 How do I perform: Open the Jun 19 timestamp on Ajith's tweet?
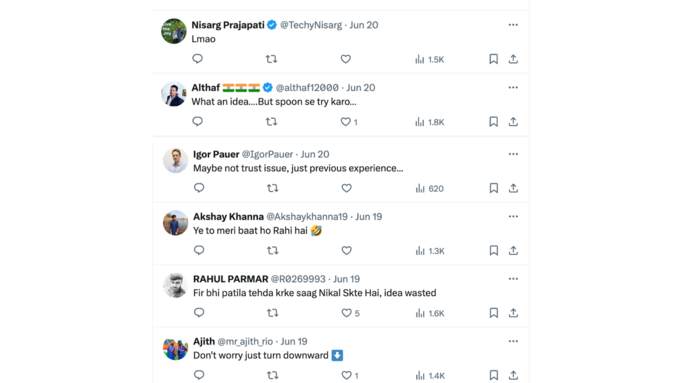294,341
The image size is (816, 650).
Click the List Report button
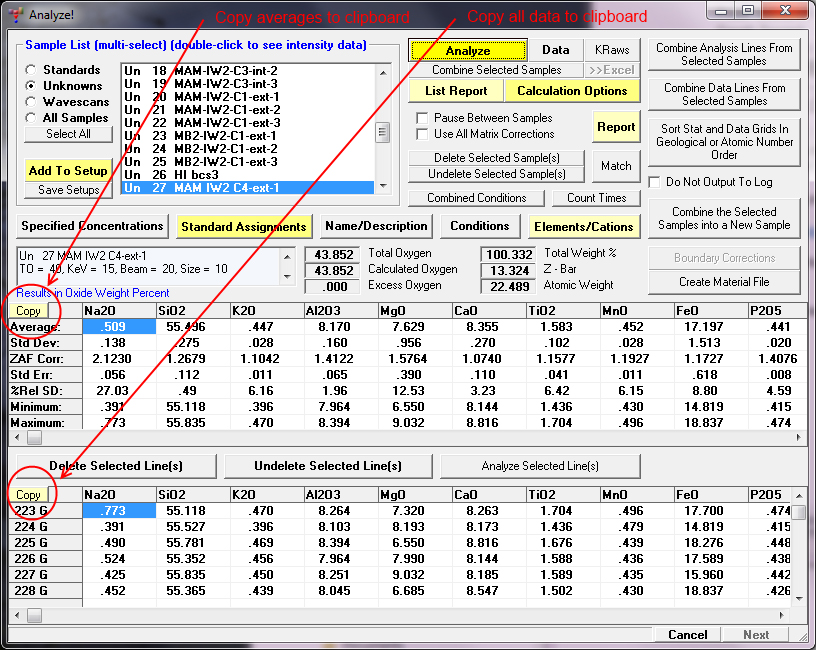tap(456, 91)
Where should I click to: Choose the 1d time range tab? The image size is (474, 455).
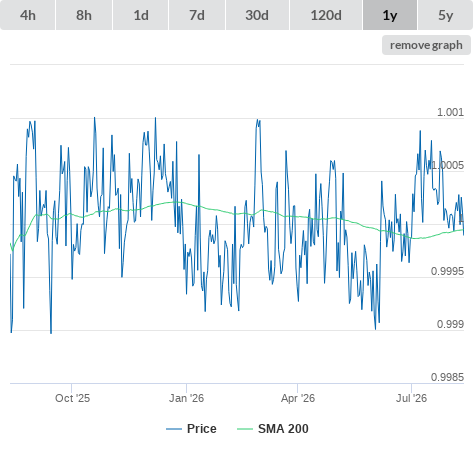[141, 15]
=-=-=-=-=
WORK TASK: Your task is to transcribe exactly the lines from the one containing "Click the List Report button" through the final line of the entries above, pictures excluded.

FINISHED TASK:
Click the List Report button
tap(456, 91)
Where should I click to: Choose the 1d time range tab? The image size is (474, 455).
[141, 15]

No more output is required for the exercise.